Monday, October 31, 2011

'Cold Hits'

Nice treatment of probability, fingerprint analysis, and the birthdays-in-a-room example via a recent John McGowan post:

Friday, October 28, 2011

Obviously, Pi = 4

For any who have never seen it, an oldie-but-goodie puzzle today... simple proof that pi = 4 :

Wednesday, October 26, 2011

From the What-Is-Math-Good-For-Anyway-Dept.

Wow, who knew:  

"Six of the 10 writers of 'The Simpsons' are high-level mathematics PhDs and for years they have been making mathematical jokes to each other in the series, such as writing formulae up on blackboards or on car numberplates. The jokes have developed a cult following among the scientific community."

Simon Singh knew... see:

[image via wikimedia commons]

Tuesday, October 25, 2011

Marilyn Rolls the Dice...

Marilyn Vos Savant, who brought the Monty Hall Problem to public view, stirs the probability pot again with this Sunday magazine problem asking which result is the more likely outcome from 20 throws of a die: a) 11111111111111111111 or b) 66234441536125563152

[Addendum: I've now gotten around to reading many of the comments to the above link, and interestingly, once again Marilyn has opened a can of worms. Her logic/math is correct, yet many misinterpret the problem and once again think she is wrong, as they did originally in the case of the Monty Hall Problem. 
The problem reminds me slightly of Newcomb's Paradox where a notion of 'backwards causation' comes into play to confuse the issues; except that Newcomb's Paradox is essentially unresolved, whereas this dice problem is clearly resolvable.]

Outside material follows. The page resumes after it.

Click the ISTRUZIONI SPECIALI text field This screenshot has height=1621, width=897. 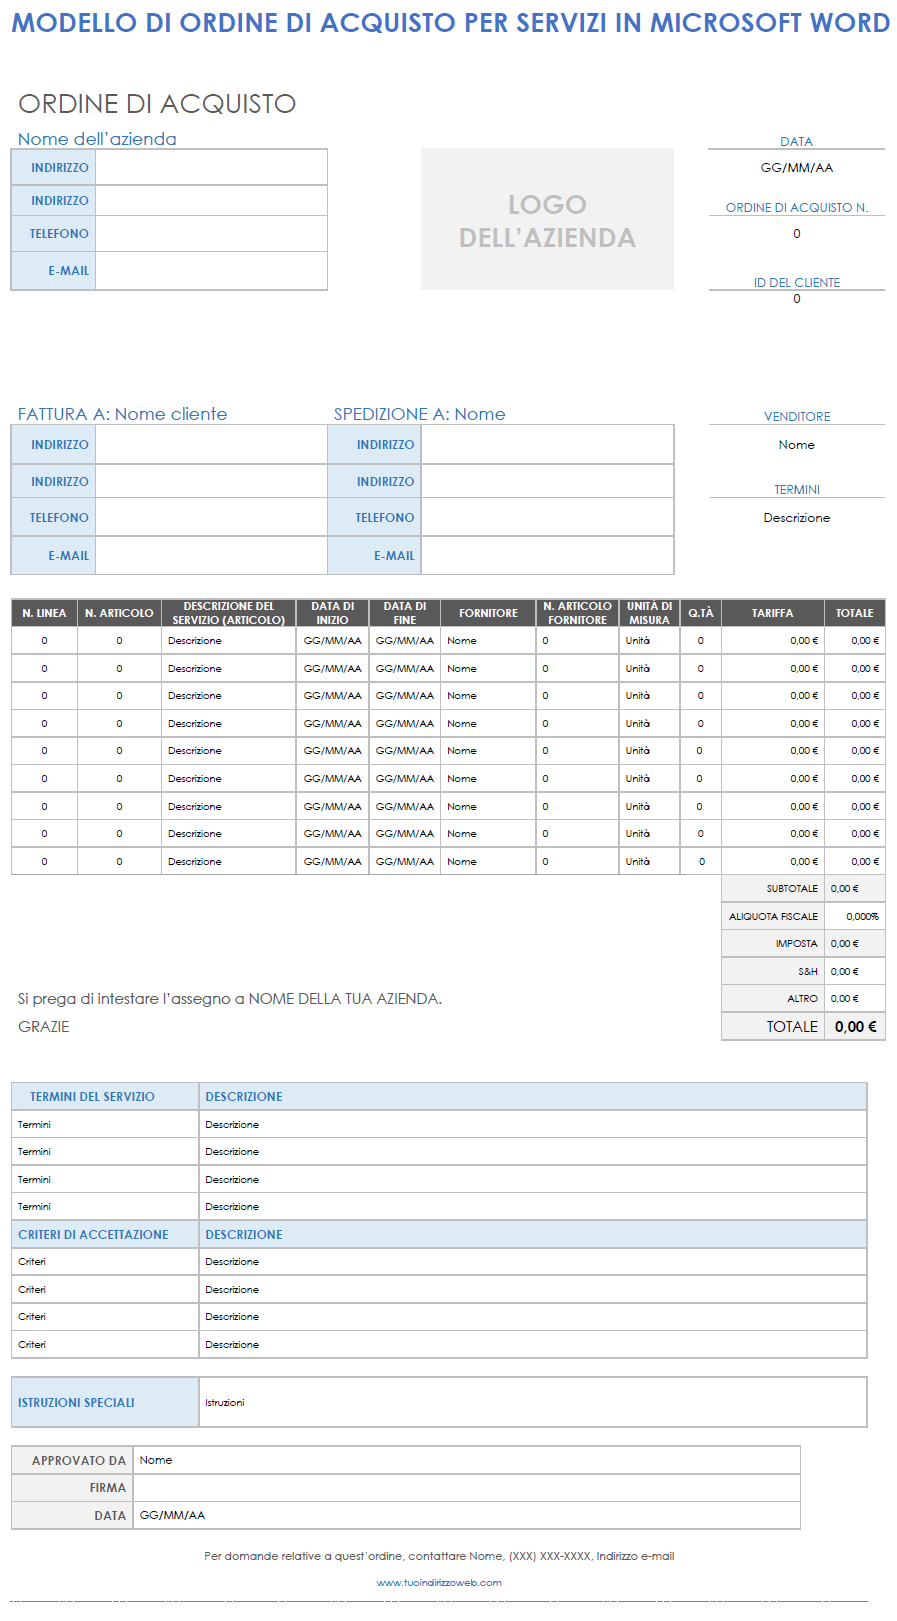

Saturday, October 22, 2011

Rumbling In Cantor's Paradise

 "No one will drive us from the paradise which Cantor created for us." -- David Hilbert

I wasn't aware there was very much serious controversy over Cantor's proof that the real number set is uncountable (versus the set of integers which is countable), but RJ Lipton is aware of the naysayers out there and takes a stab at reaching them here:

(Not sure Lipton will win over any doubters with his argument, but for most, Cantor probably doesn't even require a defense; at any rate some interesting comments below Lipton's post.)

Friday, October 21, 2011

A Wiseman Puzzle... and Martin

Richard Wiseman's puzzle for today might keep you busy for awhile:

(he'll post the answer on Mon. -- answer HERE)

p.s.... Happy Birthday to Martin Gardner today, wherever he is Recreationing In Peace.
(a 4-min. NPR remembrance at the time of his death here)

Tuesday, October 18, 2011

"Problem Solving Flowsheet" ;-)

Not exactly math, but problem-solving for all you lab rats... Yesterday, in a lab, I ran across a technical ;-) "problem solving flowsheet" taped to the wall -- when I got home I looked it up on the internet and of course found lots of references to the very same sheet, so I may be among the last to have seen this (don't know how long it's been going around).
In case you've missed it too you can check it out here (adult language):

Monday, October 17, 2011

Reuben Hersh's Mathematical Experience...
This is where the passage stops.